We next tested if parthenolide (PTL), a known ROS-inducer and an effective anti-leukemia agent, targets any of these differences to achieve its leukemia selectivity. We found that PTL directly depletes glutathione in a time and dose dependent manner. However, the amount of glutathione remaining after PTL treatment was less in primary CD34+ AML cells (∼1.5nmol/mg lysate) compared to CD34+ NBM cells (∼5nmol/mg). Thus, the net consequence on glutathione levels is much more severe in AML cells. Importantly, PTL, at the tested dose, selectively kills both AML bulk and stem/progenitor populations but spares normal cells. Given the central role of glutathione in redox homeostasis, we reason the selective toxicity of PTL to leukemia is at least partially because AML cells has a limited pool of glutathione compared to normal. Furthermore, the active moiety of PTL, a α-metheylene-γ-lactone group, predicts it will alkylate cysteine (Cys) residues required for the critical function and stability of several redox proteins. To identify these interactions, we used a biotinylated analogue of PTL to perform a streptavidin-based pull-down assays followed by liquid phase chromatography-mass spectrometry (LC-MS) analysis. We demonstrate that thioredoxin (TXN) and glutathione peroxidase (GPX1), key regulators of cell surface and intracellular redox balance, are direct binding targets of PTL. These binding events were found to at least partially inhibit the enzymatic function of these proteins, contributing to PTL-induced oxidative stress in AML cells. Knowing that GPX1 is already dysregulated in AML cells compared to normal, and considering the increased surface thiol level on AML cells, we hypothesize that these interactions are also important for the selectivity of PTL to AML cells. This is in addition to its ability to exploit the differential pool of glutathione in AML cells. Lastly, PTL induces ROS stress in AML cells as evidenced by redox dye staining, and robust Nrf2-mediated anti-oxidant responses in AML cells. Notably, SLC7A11, a gene that is required for importing cysteine into AML cells for glutathione synthesis, and GCLM which is directly involved in glutathione synthesis are also both up-regulated by PTL.
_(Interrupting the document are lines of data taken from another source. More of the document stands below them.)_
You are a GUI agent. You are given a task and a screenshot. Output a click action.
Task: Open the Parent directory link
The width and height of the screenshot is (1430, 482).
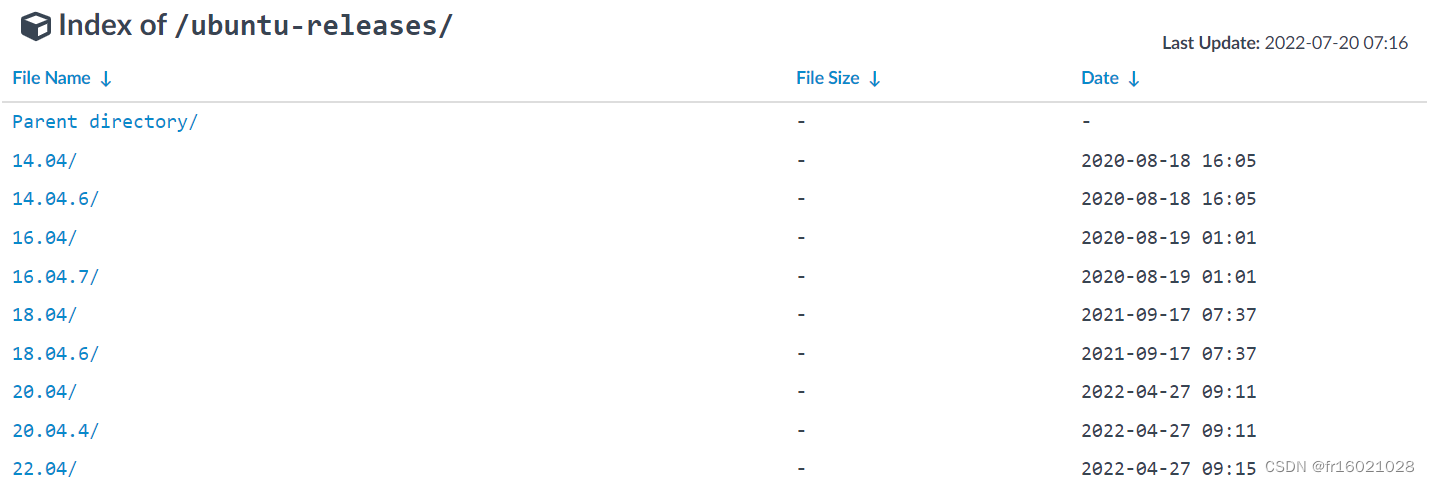105,122

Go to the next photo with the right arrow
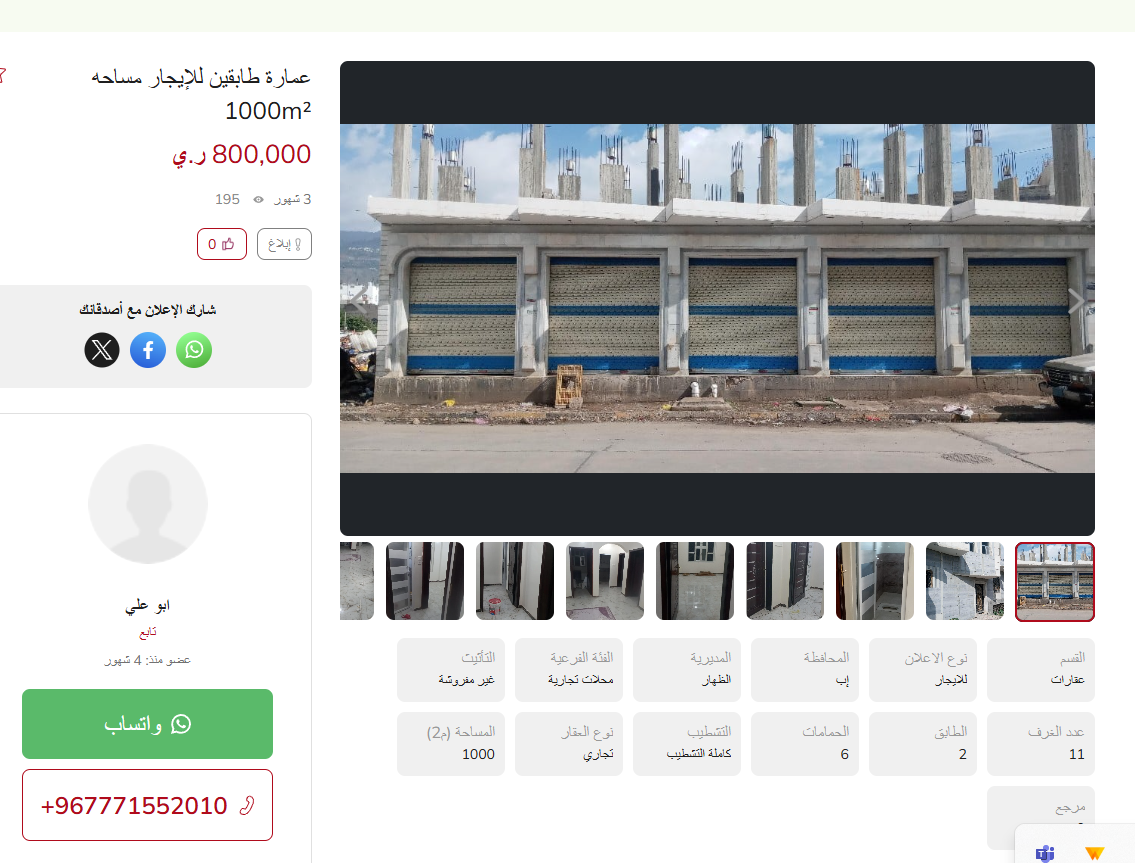[x=1076, y=300]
In summary, our studies identify altered GSH/GSSG ratio, decreased glutathione levels, dysregulated expression of GPX1, GSR and other redox regulatory genes, and increased cell surface thiols as critical differences between leukemic and normal redox homeostasis. Our study of PTL indicates that leukemia-specific agents of this nature function by exploiting the differences between glutathione system in leukemic vs. normal cells, and further acting on redox proteins that are already dysregulated in AML cells. These findings have ramifications for the rational design of regimens that manipulate oxidative stress as a means to selectively kill malignant cells.